Se lleva a cabo en la etapa de blastocisto, cuando el embrión tiene entre 5 y 7 días de desarrollo. Consiste en tomar de 4 a 8 células del trofoectodermo, que dará origen a la placenta, para analizar su ADN, detectando el cariotipo (selección de sexo) o posibles anomalías genéticas previo a la implantación en el útero de las pacientes.
El PGT puede abarcar diversas técnicas diagnósticas de genética que se pueden realizar en embriones antes de ser transferidos al útero, entre las que incluye:
PGT-M: Detecta alteraciones en un gen específico. Se recomienda especialmente en parejas con antecedentes familiares de enfermedades genéticas o monogénicas, como el síndrome de X frágil, fibrosis quística, o síndrome de Huntington, hemofilia A, anemia Falciforme o Enfermedad de Marfan, entre otras.

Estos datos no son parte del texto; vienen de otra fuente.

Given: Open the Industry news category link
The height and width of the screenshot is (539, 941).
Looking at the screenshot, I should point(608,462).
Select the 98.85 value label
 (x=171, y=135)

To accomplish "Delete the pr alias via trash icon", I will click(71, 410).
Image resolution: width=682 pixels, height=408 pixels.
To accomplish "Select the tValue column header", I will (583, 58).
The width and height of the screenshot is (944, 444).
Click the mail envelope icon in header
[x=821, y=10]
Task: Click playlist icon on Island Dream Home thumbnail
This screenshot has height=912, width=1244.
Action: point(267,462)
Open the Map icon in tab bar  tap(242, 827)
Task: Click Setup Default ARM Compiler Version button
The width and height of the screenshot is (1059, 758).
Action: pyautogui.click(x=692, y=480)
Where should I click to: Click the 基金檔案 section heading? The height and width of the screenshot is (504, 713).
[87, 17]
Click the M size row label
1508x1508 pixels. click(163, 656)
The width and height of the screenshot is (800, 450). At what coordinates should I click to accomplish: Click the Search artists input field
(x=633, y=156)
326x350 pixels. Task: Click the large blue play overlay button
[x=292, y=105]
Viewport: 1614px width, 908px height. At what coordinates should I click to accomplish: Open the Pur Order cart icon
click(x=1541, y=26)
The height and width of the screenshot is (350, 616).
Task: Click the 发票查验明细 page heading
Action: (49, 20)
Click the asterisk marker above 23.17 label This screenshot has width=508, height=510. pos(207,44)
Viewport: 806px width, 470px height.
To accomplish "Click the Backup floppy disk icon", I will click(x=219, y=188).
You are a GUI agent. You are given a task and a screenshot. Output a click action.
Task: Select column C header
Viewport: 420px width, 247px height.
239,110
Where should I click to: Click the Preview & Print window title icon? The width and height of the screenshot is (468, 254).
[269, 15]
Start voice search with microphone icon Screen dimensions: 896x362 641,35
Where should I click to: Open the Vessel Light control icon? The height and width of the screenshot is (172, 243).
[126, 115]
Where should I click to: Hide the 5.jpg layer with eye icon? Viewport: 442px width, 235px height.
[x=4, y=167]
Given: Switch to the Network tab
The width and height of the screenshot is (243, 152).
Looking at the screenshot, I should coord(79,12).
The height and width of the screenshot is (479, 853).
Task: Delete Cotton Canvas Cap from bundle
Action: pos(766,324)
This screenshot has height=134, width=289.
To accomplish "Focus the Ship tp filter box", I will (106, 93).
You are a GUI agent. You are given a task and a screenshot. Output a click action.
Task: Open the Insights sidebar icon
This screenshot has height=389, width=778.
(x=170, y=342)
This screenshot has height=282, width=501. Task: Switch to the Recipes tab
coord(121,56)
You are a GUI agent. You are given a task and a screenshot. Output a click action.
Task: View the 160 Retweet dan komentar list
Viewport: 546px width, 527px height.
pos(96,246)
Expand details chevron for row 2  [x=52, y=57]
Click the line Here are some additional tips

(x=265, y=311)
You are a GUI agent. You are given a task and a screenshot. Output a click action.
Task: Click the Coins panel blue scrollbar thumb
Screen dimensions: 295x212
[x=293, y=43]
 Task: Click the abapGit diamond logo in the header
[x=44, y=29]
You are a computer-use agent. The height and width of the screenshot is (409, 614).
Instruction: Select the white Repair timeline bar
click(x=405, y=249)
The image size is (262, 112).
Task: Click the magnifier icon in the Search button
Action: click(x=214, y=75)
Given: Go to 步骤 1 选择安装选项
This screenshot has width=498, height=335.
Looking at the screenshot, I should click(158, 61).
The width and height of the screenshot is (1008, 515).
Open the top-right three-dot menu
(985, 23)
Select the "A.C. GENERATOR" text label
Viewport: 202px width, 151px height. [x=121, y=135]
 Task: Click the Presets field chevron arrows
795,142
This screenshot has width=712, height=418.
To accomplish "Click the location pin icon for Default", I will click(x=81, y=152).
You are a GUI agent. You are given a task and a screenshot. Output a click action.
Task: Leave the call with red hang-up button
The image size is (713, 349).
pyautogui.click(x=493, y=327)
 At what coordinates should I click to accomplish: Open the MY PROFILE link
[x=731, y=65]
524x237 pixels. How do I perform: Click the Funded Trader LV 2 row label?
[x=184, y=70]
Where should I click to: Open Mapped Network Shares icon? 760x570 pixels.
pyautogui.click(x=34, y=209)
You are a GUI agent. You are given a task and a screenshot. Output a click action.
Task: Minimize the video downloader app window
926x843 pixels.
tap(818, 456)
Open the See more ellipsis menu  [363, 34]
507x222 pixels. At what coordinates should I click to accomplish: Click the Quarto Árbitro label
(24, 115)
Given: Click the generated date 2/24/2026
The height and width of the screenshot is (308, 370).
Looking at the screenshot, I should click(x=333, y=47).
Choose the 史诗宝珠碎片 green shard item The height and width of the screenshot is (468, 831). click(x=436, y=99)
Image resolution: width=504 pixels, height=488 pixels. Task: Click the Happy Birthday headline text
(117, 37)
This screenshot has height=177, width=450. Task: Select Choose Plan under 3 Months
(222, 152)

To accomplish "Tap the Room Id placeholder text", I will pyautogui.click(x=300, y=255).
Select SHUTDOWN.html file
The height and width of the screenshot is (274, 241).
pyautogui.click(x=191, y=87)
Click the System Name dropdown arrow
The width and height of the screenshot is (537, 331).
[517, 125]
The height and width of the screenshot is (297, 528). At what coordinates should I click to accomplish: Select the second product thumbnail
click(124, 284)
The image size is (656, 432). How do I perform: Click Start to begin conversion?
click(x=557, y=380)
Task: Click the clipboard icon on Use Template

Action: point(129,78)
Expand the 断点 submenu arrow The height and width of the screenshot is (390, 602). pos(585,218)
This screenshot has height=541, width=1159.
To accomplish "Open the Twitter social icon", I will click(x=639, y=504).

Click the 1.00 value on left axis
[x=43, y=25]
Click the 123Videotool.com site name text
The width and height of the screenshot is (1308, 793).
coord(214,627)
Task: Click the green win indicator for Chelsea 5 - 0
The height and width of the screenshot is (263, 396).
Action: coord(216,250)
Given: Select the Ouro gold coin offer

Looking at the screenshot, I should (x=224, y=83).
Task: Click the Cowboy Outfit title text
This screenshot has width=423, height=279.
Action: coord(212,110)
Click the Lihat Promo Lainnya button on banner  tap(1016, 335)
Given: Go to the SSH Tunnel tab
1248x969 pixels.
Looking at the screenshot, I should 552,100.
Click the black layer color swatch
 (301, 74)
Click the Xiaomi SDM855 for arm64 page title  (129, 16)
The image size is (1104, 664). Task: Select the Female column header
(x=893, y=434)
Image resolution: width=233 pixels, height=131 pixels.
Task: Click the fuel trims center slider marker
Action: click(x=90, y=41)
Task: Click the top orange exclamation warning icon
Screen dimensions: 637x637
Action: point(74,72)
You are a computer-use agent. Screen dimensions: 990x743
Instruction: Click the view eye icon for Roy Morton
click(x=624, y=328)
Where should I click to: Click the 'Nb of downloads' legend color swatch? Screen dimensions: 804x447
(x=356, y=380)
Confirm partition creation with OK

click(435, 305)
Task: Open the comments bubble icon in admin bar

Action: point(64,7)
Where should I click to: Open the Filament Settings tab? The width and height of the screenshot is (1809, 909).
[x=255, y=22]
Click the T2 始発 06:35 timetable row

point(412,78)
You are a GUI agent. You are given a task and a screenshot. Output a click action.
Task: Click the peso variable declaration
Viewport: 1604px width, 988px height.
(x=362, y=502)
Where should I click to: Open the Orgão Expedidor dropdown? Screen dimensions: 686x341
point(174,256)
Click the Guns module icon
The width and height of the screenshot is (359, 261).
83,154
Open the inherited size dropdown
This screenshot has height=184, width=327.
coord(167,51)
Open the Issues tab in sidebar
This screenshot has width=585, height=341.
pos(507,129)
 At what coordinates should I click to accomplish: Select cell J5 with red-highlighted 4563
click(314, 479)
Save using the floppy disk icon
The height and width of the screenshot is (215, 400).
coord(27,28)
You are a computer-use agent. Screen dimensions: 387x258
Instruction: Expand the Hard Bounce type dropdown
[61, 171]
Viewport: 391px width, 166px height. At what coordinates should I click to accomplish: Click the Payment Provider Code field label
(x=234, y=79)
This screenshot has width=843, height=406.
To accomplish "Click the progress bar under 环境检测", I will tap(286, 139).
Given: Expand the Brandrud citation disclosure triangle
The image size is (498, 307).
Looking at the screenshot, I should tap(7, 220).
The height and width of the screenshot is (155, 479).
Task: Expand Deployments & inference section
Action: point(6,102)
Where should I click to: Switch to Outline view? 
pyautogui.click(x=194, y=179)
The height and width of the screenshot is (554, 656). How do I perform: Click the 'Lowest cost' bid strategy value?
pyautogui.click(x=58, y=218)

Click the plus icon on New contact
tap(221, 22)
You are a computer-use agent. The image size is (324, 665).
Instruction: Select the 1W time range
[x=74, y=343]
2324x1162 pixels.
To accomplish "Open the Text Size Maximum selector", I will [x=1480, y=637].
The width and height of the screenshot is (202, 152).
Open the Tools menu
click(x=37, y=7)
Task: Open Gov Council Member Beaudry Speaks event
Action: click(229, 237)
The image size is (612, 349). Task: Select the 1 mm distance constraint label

PGT-SR: Utilizado para identificar alteraciones estructurales en los cromosomas, como translocaciones, inversiones o deleciones, que pueden afectar el desarrollo embrionario y aumentar el riesgo de malformaciones congénitas. Los resultados del PGT están disponibles en aproximadamente 10 días hábiles, proporcionan información valiosa y precisa para tomar decisiones informadas en la búsqueda de la maternidad y paternidad. La finalidad de este estudio es la detección temprana de anomalías cromosómicas numéricas.